▶ _WORK TO BE COMPLETED_:
Scan the records for the word "agent". Return each line where it is found.

▶ _DATA EXTRACTS_:

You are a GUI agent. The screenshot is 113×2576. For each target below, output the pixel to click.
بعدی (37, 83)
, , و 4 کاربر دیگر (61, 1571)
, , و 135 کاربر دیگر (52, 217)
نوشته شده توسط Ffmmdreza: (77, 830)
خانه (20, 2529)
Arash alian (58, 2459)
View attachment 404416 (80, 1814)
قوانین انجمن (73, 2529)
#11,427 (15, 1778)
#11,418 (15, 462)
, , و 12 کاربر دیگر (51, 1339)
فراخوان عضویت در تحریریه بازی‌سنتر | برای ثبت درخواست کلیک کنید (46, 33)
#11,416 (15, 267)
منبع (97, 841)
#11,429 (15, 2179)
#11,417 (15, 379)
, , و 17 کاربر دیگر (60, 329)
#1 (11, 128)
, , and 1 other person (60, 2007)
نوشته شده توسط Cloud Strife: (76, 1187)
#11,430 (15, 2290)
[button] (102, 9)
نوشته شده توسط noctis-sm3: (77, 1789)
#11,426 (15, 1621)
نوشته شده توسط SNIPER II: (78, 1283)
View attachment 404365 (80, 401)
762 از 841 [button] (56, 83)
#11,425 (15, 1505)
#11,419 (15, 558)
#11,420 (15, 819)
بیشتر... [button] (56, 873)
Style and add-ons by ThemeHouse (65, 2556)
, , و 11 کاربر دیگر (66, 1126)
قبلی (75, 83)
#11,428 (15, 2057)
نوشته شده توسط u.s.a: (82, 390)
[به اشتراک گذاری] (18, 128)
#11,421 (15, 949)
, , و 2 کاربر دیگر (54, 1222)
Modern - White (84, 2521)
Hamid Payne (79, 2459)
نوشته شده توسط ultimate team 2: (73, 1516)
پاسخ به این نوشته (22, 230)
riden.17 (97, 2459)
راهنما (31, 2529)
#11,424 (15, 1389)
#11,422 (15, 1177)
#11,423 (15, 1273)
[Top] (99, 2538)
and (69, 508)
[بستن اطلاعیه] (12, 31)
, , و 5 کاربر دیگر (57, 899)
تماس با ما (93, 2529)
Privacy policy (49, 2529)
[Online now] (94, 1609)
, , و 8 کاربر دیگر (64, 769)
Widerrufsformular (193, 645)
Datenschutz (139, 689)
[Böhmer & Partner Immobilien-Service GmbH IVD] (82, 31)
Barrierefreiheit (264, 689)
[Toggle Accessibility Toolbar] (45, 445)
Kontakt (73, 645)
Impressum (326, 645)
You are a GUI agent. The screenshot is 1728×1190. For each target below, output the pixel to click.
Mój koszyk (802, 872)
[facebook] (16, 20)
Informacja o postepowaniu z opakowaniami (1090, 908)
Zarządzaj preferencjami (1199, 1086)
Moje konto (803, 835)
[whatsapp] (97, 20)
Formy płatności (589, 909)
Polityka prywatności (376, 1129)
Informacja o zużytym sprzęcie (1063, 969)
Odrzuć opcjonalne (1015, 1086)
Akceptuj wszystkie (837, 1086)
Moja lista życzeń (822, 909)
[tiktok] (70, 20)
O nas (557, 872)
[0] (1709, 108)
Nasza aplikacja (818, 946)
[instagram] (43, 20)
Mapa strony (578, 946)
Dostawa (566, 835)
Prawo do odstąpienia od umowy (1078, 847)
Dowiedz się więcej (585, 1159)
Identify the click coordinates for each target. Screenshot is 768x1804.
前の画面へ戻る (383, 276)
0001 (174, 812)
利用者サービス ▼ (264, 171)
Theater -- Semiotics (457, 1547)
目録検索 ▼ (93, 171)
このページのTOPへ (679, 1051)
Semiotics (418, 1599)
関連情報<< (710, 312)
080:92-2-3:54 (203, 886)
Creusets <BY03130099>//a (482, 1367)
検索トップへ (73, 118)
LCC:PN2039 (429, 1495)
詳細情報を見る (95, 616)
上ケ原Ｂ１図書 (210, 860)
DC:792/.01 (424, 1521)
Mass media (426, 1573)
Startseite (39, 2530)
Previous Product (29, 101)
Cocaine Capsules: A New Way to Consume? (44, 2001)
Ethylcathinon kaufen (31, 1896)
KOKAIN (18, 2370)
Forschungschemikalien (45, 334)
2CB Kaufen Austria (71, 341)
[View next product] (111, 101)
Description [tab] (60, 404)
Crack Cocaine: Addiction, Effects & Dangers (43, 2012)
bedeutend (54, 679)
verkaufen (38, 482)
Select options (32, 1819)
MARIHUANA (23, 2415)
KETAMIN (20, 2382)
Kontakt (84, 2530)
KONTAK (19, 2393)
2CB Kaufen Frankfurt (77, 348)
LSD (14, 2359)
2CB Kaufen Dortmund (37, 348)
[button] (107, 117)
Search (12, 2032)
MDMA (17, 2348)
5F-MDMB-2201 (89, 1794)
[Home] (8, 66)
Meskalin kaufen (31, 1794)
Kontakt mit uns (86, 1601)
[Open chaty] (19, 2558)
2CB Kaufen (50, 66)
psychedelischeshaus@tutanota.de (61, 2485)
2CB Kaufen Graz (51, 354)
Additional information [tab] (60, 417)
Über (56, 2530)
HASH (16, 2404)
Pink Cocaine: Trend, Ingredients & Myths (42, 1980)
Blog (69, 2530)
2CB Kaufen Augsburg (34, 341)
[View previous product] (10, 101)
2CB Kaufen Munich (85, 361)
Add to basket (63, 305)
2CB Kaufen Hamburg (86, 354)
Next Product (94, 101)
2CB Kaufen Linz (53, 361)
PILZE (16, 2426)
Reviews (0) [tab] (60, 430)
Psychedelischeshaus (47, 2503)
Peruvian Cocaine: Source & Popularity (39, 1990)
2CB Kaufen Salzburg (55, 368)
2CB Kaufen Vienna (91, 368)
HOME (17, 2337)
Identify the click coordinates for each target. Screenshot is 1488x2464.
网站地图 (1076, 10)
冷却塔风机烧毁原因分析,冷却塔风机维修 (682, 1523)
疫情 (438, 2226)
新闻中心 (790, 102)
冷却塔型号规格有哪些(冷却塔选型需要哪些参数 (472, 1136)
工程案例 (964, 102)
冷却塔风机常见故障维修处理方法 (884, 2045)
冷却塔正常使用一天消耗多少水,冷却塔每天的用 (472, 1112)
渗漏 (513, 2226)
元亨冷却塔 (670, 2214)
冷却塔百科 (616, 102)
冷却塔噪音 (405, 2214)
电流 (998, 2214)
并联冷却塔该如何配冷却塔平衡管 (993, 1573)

▶ _OUTPUT OF THE TASK_:
You are a GUI agent. The screenshot is 113×2576. For each target below, output the pixel to click.
You are a GUI agent. The screenshot is 1728×1190. For each target below, output the pixel to click.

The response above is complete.